> _Exercise description_
Give back exactly the lines of the data below, starting with the line that has "Given: Check the box for the Nhôm row" and going on through the line that has "Viewport: 1013px width, 459px height.".
[Opening Data for review section]
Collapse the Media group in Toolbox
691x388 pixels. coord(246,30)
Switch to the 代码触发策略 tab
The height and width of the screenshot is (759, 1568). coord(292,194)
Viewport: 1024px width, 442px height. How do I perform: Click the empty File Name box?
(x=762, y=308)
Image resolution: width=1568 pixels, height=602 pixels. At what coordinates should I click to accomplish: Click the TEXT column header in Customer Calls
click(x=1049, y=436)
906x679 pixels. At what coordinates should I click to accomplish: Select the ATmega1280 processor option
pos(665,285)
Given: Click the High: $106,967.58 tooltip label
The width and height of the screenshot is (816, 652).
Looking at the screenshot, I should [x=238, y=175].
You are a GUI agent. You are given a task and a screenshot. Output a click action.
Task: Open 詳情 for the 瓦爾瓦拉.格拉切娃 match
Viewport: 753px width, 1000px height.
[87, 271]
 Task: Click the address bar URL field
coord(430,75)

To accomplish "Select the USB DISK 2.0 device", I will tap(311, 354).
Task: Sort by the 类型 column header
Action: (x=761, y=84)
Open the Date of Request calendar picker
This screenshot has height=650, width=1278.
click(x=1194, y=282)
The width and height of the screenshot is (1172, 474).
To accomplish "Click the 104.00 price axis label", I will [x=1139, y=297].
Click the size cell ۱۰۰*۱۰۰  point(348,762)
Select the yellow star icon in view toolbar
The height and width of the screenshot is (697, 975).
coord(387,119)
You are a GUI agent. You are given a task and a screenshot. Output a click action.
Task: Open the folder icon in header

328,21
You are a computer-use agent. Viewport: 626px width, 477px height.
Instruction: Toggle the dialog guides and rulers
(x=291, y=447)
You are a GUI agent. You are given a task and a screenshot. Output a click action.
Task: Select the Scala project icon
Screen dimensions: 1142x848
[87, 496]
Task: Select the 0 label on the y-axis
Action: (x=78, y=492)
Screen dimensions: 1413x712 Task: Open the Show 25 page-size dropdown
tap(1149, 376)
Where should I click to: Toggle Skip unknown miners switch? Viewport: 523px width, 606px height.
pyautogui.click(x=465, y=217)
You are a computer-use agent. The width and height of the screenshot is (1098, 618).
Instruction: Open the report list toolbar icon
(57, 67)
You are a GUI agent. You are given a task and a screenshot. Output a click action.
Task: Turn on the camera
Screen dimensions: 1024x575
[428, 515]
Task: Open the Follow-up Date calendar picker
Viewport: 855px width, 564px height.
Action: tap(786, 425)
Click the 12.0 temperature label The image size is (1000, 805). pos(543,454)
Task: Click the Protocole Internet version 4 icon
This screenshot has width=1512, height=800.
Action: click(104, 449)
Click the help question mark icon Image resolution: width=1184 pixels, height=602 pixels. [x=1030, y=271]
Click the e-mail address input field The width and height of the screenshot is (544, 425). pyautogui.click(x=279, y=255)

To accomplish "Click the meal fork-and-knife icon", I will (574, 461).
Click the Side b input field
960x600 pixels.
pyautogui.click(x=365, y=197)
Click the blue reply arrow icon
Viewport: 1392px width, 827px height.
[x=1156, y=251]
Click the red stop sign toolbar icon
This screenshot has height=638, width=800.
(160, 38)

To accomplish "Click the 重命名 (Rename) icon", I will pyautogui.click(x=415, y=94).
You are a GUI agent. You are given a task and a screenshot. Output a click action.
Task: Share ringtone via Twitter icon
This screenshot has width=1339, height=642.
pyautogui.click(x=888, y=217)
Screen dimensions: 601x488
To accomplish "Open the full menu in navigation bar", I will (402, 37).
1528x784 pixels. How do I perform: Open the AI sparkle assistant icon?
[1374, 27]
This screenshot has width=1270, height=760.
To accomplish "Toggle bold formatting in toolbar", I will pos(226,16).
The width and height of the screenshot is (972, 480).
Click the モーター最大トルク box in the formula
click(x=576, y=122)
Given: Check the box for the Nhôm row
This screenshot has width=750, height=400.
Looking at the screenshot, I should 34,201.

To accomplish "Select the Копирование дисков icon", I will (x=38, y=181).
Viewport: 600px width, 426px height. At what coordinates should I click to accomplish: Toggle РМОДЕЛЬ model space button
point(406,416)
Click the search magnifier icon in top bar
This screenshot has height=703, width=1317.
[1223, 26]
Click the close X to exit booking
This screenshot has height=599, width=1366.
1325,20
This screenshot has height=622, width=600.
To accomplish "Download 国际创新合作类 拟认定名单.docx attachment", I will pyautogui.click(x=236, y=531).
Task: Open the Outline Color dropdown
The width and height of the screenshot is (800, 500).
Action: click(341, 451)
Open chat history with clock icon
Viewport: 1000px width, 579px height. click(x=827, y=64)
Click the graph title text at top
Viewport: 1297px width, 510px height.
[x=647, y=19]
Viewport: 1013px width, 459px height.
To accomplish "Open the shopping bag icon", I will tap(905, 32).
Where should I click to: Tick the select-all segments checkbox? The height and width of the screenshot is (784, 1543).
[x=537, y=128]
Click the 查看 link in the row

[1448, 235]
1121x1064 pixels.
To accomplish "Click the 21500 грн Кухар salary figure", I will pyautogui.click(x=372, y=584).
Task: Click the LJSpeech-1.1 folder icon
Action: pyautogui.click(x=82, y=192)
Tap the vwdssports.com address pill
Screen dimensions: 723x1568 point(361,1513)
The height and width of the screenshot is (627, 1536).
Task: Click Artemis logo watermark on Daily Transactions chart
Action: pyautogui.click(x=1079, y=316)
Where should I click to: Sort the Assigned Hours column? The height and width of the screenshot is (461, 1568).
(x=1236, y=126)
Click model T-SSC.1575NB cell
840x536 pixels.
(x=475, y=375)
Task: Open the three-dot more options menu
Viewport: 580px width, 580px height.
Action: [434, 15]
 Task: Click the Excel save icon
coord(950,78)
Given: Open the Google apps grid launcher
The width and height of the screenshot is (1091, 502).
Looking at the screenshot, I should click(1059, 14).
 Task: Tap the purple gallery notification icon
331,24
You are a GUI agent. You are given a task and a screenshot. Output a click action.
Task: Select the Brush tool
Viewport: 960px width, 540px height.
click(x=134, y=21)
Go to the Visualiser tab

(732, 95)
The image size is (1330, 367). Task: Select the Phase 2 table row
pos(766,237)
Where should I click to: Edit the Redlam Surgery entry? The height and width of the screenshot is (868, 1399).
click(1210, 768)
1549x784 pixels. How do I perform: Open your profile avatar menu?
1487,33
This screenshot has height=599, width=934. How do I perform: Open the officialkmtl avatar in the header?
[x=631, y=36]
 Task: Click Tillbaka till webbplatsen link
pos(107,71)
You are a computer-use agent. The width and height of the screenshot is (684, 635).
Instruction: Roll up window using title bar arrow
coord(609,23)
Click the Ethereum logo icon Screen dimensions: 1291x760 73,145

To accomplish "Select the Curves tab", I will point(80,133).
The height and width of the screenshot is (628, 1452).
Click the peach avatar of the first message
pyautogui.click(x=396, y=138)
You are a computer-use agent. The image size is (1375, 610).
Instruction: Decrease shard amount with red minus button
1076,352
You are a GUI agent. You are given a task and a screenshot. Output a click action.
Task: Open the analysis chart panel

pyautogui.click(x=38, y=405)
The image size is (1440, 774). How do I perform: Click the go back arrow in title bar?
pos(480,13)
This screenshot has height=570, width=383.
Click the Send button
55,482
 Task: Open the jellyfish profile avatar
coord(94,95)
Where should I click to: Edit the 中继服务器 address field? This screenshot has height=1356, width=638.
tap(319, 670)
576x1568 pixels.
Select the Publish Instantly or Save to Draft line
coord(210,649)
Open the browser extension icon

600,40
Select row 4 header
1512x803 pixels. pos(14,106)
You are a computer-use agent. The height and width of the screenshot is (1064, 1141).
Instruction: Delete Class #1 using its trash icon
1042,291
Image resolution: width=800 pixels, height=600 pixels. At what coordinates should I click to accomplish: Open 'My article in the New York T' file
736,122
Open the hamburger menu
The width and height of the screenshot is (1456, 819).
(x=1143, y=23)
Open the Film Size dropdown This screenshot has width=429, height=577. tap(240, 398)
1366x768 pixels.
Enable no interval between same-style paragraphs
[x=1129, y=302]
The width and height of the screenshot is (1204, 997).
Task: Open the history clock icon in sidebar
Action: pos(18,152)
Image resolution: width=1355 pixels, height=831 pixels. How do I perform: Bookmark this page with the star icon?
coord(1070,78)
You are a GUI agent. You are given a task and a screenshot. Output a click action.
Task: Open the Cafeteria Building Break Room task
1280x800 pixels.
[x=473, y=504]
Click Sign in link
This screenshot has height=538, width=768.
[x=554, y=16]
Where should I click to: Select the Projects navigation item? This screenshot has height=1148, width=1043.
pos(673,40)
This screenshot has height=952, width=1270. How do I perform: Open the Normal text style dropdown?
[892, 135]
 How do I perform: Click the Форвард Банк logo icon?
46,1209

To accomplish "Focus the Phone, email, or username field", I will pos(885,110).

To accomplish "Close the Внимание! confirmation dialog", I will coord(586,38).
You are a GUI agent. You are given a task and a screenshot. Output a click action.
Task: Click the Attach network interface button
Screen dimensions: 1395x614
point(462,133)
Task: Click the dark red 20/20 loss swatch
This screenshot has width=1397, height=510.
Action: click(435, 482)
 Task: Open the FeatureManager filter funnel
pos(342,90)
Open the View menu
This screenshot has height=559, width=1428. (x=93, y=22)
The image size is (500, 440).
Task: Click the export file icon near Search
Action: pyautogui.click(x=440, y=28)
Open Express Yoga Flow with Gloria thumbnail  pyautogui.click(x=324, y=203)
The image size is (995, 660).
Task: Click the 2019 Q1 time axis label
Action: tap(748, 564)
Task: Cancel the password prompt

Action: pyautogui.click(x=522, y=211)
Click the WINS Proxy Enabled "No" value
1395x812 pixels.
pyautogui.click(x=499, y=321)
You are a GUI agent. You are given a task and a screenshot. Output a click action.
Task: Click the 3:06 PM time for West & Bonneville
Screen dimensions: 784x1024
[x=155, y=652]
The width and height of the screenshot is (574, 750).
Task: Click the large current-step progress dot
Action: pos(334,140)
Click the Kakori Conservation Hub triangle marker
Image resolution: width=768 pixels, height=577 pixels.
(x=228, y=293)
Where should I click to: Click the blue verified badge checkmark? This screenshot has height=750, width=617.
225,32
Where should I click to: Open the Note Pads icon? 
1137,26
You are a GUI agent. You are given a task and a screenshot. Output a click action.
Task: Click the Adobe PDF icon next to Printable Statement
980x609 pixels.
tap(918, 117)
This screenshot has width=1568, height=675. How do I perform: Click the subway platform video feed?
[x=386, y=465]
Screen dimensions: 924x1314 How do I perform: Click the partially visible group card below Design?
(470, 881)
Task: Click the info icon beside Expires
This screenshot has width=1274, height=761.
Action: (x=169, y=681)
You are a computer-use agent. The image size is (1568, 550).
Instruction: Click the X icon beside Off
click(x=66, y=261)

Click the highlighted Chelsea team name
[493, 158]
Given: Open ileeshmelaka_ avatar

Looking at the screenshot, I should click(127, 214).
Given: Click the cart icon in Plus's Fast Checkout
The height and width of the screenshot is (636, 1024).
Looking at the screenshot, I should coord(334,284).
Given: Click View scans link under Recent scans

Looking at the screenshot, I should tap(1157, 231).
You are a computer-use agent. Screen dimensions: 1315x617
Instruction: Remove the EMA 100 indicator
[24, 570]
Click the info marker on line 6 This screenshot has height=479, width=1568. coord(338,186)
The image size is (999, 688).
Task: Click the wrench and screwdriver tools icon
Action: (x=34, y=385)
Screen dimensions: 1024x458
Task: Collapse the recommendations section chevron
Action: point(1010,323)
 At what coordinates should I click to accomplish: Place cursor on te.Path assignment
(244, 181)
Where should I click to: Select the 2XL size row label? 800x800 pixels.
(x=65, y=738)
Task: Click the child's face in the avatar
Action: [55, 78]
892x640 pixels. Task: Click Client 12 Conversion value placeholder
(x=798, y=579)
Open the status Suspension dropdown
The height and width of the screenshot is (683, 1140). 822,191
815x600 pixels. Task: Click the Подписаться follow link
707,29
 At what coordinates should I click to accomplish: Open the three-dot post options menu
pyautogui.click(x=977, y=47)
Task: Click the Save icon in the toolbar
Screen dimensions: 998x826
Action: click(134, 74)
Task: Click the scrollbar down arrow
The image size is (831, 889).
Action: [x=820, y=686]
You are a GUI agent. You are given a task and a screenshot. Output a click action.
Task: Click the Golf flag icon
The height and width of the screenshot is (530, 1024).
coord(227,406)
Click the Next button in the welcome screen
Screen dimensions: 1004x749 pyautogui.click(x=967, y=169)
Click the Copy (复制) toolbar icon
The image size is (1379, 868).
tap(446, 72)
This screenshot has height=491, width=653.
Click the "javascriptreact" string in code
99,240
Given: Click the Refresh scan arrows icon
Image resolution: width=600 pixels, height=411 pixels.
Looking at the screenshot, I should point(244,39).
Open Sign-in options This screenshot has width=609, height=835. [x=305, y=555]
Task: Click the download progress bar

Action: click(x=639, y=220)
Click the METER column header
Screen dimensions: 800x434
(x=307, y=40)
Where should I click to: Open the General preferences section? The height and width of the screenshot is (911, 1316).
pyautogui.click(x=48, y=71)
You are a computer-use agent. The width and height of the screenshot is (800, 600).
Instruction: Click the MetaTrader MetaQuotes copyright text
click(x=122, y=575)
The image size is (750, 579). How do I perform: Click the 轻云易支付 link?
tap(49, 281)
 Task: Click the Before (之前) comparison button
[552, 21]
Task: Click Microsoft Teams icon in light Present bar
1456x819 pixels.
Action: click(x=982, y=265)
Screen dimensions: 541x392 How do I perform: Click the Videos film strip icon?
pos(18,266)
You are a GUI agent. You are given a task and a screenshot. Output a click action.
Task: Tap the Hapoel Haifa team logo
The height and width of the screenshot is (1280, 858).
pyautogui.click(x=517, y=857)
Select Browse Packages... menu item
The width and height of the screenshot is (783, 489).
[Closing Data for review section]
> _Solution_
Given: Check the box for the Nhôm row
This screenshot has width=750, height=400.
Looking at the screenshot, I should 34,201.

To accomplish "Select the Копирование дисков icon", I will (x=38, y=181).
Viewport: 600px width, 426px height. At what coordinates should I click to accomplish: Toggle РМОДЕЛЬ model space button
point(406,416)
Click the search magnifier icon in top bar
This screenshot has height=703, width=1317.
[1223, 26]
Click the close X to exit booking
This screenshot has height=599, width=1366.
1325,20
This screenshot has height=622, width=600.
To accomplish "Download 国际创新合作类 拟认定名单.docx attachment", I will pyautogui.click(x=236, y=531).
Task: Open the Outline Color dropdown
The width and height of the screenshot is (800, 500).
Action: click(341, 451)
Open chat history with clock icon
Viewport: 1000px width, 579px height. click(x=827, y=64)
Click the graph title text at top
Viewport: 1297px width, 510px height.
[x=647, y=19]
Viewport: 1013px width, 459px height.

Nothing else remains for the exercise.